## OBJECTIVE
Update the lines from the line with "Membuat Review Positif: Peran" up to and including the line with "Optimalisasi Interaksi Digital", replacing "Strategi" with "Taktik" and leaving everything else unchanged. Give only those lines.

== INFORMATION SHOWN

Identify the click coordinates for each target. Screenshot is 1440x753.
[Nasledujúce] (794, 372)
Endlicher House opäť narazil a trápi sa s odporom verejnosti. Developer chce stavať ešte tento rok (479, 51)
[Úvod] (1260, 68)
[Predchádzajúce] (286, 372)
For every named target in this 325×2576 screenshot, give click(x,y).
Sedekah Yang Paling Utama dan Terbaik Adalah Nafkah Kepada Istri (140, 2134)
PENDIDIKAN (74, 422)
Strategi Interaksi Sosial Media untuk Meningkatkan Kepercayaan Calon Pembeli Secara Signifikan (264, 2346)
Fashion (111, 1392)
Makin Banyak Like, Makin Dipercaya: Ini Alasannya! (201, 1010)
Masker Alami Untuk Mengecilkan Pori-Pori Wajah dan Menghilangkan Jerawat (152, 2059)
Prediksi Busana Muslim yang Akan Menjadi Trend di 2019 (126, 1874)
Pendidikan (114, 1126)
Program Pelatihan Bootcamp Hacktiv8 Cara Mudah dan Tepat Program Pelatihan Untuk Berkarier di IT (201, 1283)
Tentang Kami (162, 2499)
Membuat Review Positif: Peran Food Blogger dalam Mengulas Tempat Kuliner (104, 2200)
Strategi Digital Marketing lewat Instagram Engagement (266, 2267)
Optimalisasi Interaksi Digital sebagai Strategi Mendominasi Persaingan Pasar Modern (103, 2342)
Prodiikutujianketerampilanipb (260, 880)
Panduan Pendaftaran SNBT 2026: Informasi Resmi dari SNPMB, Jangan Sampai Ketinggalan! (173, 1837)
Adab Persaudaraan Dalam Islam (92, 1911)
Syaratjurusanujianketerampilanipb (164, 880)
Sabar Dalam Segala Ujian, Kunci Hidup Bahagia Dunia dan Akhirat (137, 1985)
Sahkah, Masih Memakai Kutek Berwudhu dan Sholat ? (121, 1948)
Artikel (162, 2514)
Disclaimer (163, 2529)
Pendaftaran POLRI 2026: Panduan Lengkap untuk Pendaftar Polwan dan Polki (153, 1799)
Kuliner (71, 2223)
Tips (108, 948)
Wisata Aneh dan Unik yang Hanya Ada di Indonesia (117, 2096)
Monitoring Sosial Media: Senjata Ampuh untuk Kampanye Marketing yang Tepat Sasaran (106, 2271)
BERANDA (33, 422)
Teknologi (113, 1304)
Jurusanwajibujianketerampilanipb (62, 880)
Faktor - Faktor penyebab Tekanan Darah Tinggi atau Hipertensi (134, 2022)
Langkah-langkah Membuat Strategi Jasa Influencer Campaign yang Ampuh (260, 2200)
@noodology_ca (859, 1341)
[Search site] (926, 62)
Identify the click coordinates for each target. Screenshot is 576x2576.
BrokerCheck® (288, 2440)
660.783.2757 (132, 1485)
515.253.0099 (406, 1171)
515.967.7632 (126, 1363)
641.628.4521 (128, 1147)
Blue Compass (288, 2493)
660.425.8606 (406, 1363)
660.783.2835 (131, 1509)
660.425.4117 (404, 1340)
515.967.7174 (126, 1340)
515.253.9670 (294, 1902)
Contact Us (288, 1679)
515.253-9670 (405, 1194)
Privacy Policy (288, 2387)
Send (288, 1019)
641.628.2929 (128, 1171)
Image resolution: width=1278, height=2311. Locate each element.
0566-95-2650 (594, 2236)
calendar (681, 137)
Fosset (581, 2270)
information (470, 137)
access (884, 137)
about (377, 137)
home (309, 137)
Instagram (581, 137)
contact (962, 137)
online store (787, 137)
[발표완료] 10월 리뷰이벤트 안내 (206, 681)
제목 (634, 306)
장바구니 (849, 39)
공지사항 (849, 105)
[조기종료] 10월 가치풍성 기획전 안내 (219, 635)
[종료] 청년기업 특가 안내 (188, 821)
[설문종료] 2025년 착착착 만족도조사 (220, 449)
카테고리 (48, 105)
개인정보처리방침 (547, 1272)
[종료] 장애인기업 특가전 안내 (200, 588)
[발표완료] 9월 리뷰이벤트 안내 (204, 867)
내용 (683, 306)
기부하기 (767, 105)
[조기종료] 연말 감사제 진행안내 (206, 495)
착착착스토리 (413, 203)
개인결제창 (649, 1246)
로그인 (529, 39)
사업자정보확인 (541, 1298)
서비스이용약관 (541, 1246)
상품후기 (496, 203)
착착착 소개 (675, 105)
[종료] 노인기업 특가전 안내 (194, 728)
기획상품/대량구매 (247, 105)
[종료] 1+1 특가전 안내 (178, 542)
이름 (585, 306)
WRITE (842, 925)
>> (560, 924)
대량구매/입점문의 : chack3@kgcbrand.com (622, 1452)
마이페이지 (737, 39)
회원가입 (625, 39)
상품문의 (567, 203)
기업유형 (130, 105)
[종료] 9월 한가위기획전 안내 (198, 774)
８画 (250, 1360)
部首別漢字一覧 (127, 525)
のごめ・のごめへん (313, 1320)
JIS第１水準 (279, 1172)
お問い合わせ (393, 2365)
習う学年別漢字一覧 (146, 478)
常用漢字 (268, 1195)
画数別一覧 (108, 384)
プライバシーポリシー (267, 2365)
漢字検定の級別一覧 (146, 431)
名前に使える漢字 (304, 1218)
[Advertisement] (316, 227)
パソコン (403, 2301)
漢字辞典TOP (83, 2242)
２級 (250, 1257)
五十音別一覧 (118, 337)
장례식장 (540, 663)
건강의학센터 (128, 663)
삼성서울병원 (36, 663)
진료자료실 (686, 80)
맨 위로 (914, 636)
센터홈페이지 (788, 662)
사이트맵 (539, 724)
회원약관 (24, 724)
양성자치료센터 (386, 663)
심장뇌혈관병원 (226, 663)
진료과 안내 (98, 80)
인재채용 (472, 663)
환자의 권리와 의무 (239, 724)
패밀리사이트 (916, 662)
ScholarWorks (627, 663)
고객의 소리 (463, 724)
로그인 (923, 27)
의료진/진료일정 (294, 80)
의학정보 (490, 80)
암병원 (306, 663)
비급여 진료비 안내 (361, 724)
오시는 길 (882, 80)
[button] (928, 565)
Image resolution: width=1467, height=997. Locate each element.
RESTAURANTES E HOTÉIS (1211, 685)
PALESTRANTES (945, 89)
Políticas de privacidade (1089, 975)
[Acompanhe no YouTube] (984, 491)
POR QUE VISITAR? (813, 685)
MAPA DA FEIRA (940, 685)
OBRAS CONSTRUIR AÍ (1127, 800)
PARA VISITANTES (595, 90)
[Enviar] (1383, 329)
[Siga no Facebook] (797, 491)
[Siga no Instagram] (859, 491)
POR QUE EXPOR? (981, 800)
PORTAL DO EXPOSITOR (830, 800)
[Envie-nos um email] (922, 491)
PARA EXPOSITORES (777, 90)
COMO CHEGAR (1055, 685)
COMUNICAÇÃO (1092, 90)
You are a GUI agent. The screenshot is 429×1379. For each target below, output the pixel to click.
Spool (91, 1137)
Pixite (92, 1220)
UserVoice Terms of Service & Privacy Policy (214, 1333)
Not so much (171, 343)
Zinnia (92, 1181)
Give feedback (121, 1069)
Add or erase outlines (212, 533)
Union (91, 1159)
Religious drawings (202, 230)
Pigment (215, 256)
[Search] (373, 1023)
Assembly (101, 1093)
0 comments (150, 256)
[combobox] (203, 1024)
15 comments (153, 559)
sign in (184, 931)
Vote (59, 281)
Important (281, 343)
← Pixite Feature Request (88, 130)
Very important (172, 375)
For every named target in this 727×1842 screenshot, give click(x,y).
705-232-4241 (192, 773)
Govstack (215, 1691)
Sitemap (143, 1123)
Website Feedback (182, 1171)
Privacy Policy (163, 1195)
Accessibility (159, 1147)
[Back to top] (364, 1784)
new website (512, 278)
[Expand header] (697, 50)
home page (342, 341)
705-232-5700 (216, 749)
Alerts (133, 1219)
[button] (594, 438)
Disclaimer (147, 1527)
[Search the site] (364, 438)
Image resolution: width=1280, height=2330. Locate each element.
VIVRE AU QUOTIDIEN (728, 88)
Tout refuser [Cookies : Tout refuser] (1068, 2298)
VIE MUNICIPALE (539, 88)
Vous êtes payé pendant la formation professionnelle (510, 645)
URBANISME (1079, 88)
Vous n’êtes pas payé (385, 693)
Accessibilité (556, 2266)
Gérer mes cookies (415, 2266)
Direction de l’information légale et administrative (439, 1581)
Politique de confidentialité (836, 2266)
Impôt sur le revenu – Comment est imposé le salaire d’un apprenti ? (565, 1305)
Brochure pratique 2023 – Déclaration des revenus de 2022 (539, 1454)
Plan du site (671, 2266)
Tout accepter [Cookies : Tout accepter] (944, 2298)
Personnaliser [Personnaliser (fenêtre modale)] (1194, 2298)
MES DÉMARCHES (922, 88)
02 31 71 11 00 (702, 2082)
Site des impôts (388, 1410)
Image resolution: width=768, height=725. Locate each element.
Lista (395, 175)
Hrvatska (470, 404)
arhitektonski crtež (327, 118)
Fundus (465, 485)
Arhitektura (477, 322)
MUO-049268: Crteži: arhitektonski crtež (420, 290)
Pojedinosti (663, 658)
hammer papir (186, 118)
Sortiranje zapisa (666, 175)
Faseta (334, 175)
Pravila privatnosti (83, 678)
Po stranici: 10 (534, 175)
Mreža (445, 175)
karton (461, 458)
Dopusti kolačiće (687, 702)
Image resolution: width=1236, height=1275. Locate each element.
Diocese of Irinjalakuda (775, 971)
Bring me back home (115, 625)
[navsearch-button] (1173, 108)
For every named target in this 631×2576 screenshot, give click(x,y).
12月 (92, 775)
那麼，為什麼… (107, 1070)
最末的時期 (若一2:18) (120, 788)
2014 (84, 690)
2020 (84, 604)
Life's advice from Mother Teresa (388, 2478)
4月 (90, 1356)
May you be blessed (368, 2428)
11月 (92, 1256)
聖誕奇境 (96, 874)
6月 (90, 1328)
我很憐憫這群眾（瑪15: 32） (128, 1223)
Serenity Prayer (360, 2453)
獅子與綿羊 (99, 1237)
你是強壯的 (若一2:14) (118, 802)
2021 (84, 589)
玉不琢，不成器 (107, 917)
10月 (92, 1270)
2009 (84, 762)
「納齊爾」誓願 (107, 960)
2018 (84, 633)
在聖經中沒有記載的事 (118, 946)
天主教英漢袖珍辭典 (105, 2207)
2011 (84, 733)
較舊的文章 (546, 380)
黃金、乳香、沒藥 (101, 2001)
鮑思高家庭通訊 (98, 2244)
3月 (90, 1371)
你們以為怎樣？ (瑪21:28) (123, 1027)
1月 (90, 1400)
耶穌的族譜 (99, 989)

====

## RESULT OF THE EXERCISE
Membuat Review Positif: Peran Food Blogger dalam Mengulas Tempat Kuliner (104, 2200)
Taktik Digital Marketing lewat Instagram Engagement (266, 2267)
Optimalisasi Interaksi Digital sebagai Taktik Mendominasi Persaingan Pasar Modern (103, 2342)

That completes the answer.